Study material —
------------------------------------------------------------------------
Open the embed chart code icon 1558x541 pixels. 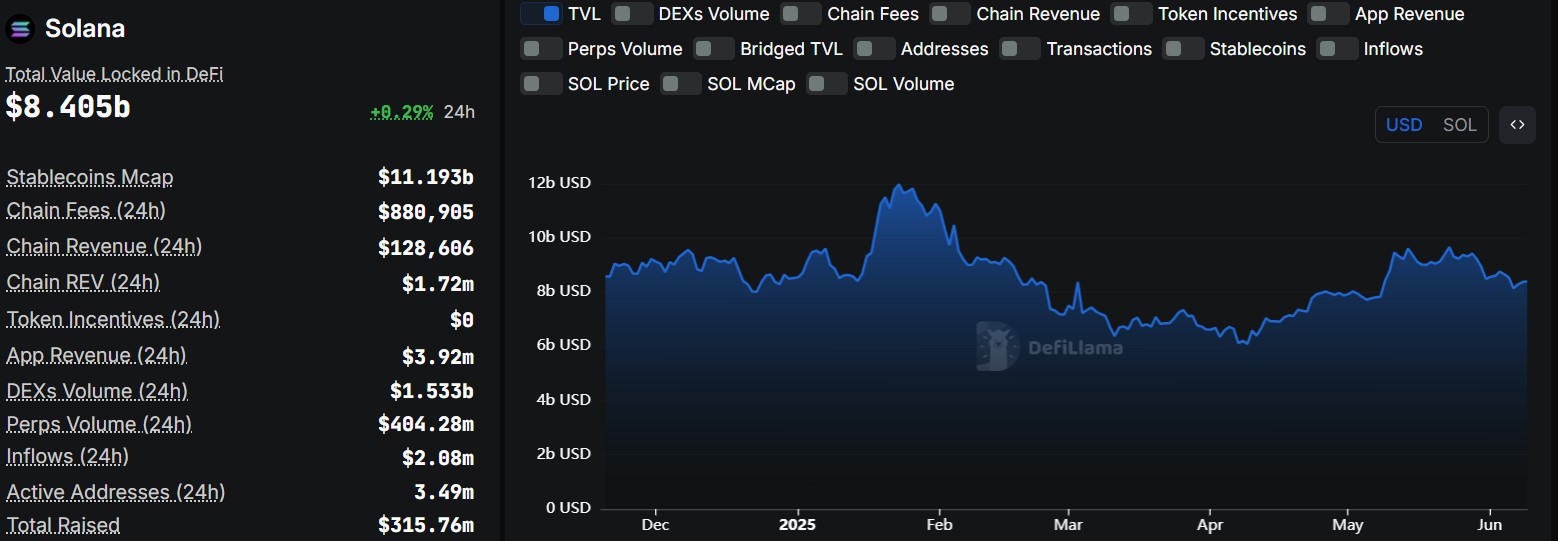click(x=1517, y=125)
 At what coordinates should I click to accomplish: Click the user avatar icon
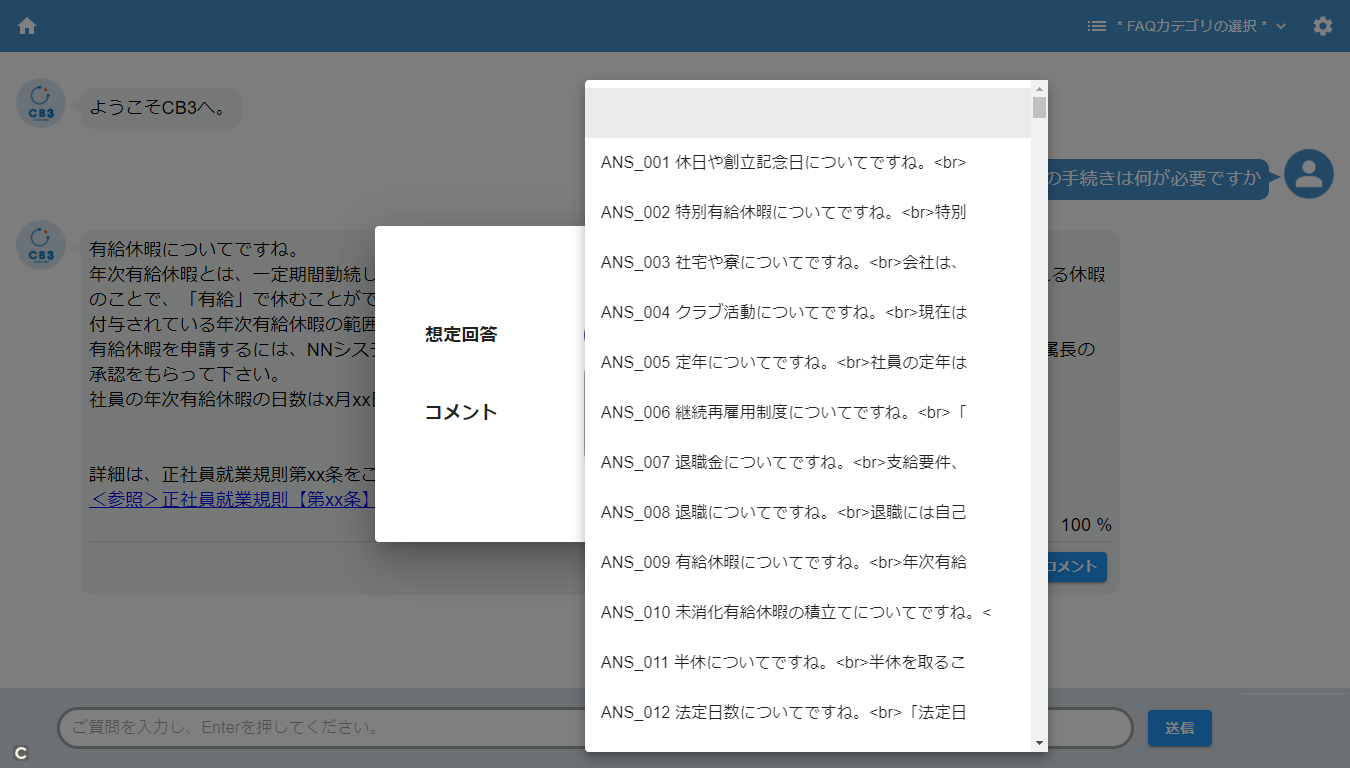pos(1308,175)
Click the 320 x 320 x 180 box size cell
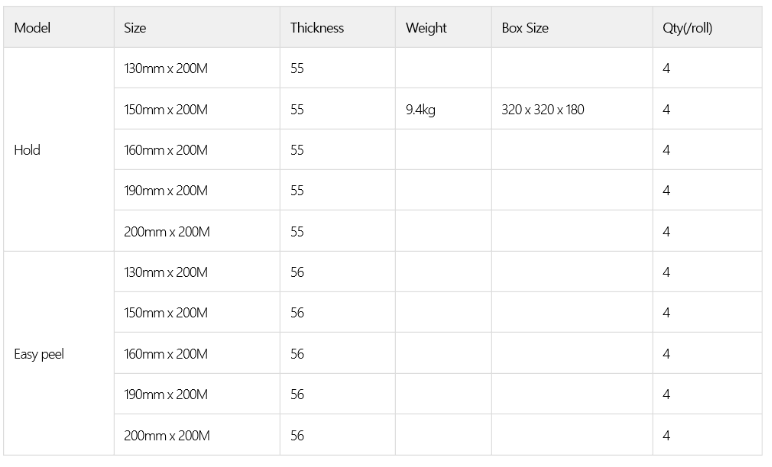 tap(543, 110)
------------------------------------------------------------------------
What the task requires —
Begin with the line containing "At what coordinates" and end with the last line of the entries above. Copy those lines exactly, both ends included, and drop every picture.

Task response —
 At what coordinates should I click to accomplish: Click the user avatar icon
pos(1308,175)
Click the 320 x 320 x 180 box size cell
 tap(543, 110)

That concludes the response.